• **課題一覧**:
**1.** 読解テキストの「1つのファイルの分だけでも長」から「数字だけで分かりづらいです。」までのすべてを、「Zettelkasten形式」を「連番形式」に書き換えて示してください。
**2.** 読解テキストでは、ファイルパスではなくfrontmatterのtitleキーの値で表示する理由を何としていますか。1～3文で説明してください。
**3.** 読解テキストによると、プロパティ名がcarの場合、そのプロパティにはどのように書いてアクセスしますか。

• **読解テキスト**:

-*-

今回は.map(p => p.file.path)でファイルの名前を抽出しました。pdv.pagesで集めたページ一つひとつです。

この.map()を書かないとファイル情報がすべて表示されてしまいとんでもないことになるので注意です。
好奇心旺盛な読者のために.map()無しで書いたバージョンを筆者が犠牲となって表示したのが次の画像です。

mapを書かないと全部表示されてしまう

1つのファイルの分だけでも長いので画像としては途中でカットしましたが、あらゆる情報が暴かれていることが分かります。リストやテーブルとして表示するときは.map()で抜き出しましょうね。

file.〇〇の一覧は公式情報をご覧ください。上記の画像にも載っていますが本記事でもちょくちょく紹介します。

frontmatterのタイトルを表示

先ほどの例はZettelkasten形式であったためファイルパスが数字だけで分かりづらいです。

今度はfrontmatterのtitleキーの値で表示しましょう。

dv.list(
dv.pages('"inbox/test"').map(p => p.file.frontmatter.title)
)

frontmatter(プロパティ)にアクセスするにはp.file.frontmatter.titleのように書きます。プロパティ名がcarならp.file.frontmatter.carです。p.file.frontmatter["職業"]のように["プロパティ名"]でもアクセス可能です。

リンクを表示

せっかくなのでリンクも表示させましょう。

frontmatterのtitleかつリンク化させた例
dv.list(
dv.pages('"inbox/test"')
.map(p =>
dv.fileLink(p.file.path, false, p.file.frontmatter.title),
)
)

-*-

• **抽出データ**:
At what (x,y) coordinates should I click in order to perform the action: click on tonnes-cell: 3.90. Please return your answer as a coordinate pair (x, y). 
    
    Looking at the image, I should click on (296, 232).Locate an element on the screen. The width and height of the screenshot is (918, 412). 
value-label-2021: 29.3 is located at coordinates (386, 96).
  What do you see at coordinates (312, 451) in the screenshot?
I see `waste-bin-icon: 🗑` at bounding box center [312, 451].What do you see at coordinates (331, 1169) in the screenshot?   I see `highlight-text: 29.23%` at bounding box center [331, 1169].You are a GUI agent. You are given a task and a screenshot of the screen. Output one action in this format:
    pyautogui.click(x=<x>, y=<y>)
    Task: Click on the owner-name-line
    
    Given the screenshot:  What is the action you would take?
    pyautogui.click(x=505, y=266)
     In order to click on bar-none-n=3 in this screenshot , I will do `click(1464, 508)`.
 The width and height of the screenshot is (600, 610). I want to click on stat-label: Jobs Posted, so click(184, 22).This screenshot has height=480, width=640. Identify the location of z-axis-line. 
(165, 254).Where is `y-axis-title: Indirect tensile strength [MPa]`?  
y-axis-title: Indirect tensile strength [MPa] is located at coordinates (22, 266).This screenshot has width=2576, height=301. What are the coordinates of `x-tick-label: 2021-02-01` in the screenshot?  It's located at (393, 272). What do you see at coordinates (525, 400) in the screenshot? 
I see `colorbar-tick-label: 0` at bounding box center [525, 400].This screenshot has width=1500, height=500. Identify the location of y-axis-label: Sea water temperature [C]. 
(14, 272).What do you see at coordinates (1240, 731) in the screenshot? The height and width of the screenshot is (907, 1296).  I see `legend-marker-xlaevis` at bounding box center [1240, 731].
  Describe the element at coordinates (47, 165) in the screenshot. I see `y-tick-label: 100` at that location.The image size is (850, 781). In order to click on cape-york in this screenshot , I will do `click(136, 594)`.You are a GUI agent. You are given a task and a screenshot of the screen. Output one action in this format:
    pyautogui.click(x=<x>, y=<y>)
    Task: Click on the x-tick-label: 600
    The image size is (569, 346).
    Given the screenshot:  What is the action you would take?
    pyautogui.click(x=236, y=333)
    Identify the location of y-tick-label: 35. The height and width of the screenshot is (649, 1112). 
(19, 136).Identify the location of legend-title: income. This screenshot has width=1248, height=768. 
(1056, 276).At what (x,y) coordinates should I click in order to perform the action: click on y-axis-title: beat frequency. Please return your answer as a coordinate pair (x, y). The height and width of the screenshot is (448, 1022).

-*-

• **課題の解答**:
**1.**
1つのファイルの分だけでも長いので画像としては途中でカットしましたが、あらゆる情報が暴かれていることが分かります。リストやテーブルとして表示するときは.map()で抜き出しましょうね。

file.〇〇の一覧は公式情報をご覧ください。上記の画像にも載っていますが本記事でもちょくちょく紹介します。

frontmatterのタイトルを表示

先ほどの例は連番形式であったためファイルパスが数字だけで分かりづらいです。

**2.** 先ほどの例はZettelkasten形式だったため、ファイルパスが数字だけで分かりづらいからです。

**3.** p.file.frontmatter.carと書きます。